#### Record set

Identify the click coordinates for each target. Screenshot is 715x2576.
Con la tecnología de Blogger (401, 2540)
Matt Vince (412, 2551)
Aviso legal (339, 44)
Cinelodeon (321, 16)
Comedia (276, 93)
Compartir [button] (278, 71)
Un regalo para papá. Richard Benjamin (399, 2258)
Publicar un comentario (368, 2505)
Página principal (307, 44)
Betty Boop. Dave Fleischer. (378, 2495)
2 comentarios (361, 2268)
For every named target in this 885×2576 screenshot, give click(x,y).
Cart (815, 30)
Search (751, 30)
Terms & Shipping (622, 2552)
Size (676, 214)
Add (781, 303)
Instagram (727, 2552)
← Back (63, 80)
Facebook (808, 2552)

########

Work order:
Print exactly, and only, the lines from the line that contains "Cart (815, 30)" through the last line of the records.

Reply:
Cart (815, 30)
Search (751, 30)
Terms & Shipping (622, 2552)
Size (676, 214)
Add (781, 303)
Instagram (727, 2552)
← Back (63, 80)
Facebook (808, 2552)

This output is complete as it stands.